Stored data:
+ + + + + + +
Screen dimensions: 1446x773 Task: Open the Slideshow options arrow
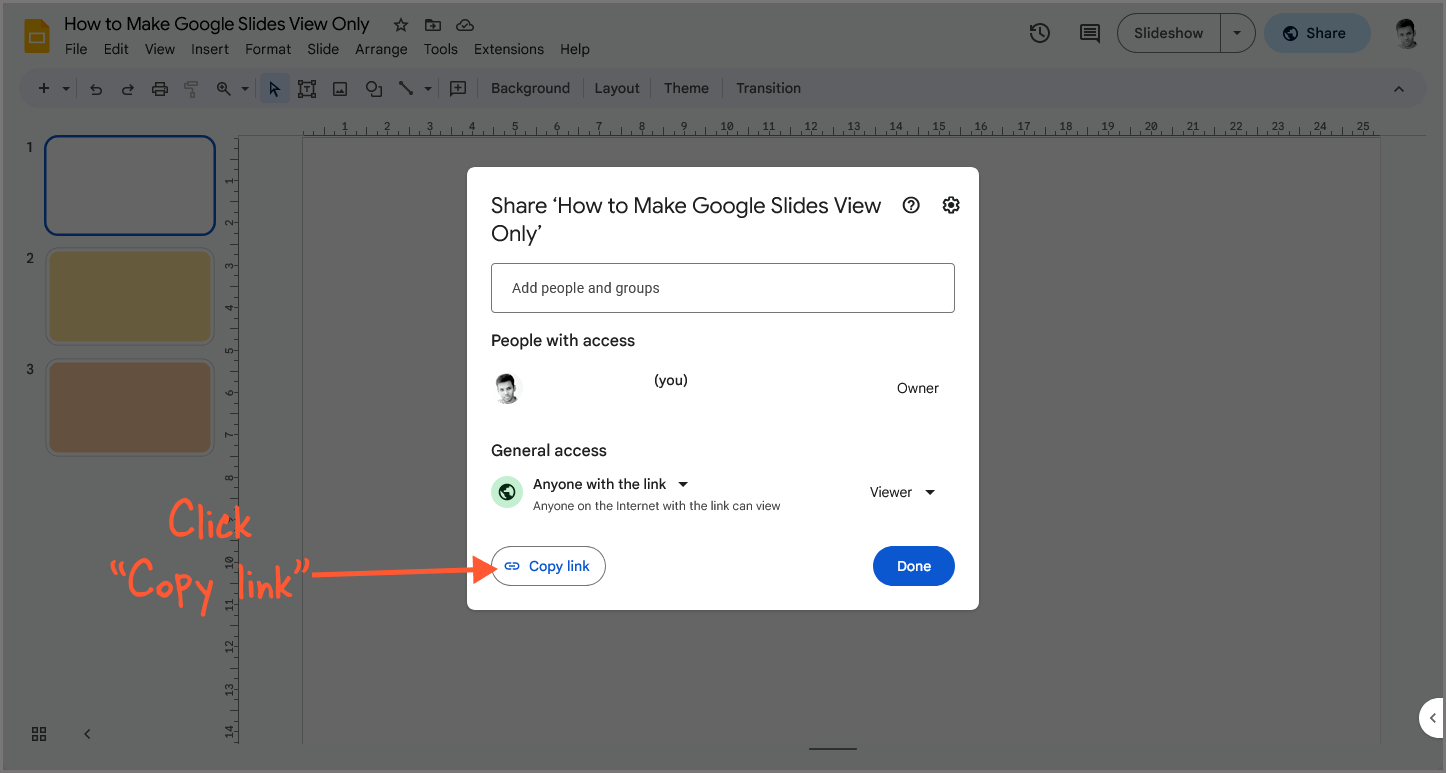pos(1238,33)
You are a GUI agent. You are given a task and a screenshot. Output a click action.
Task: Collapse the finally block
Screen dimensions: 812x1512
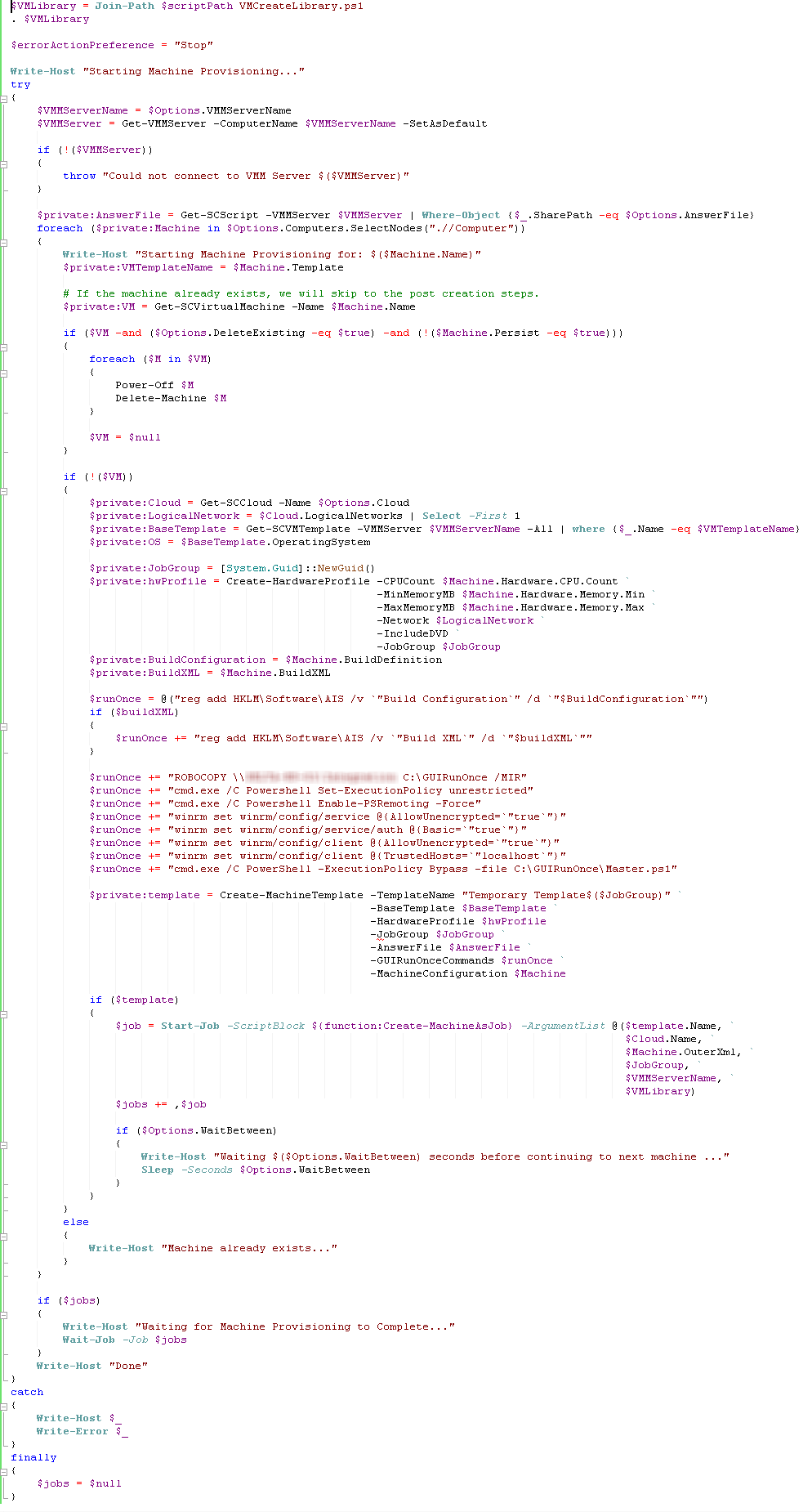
+ + + + + + +
To do:
The copy you return must match the records above exactly, minus any images.

Solution below:
Screen dimensions: 1446x773 Task: Open the Slideshow options arrow
pos(1238,33)
You are a GUI agent. You are given a task and a screenshot. Output a click action.
Task: Collapse the finally block
Screen dimensions: 812x1512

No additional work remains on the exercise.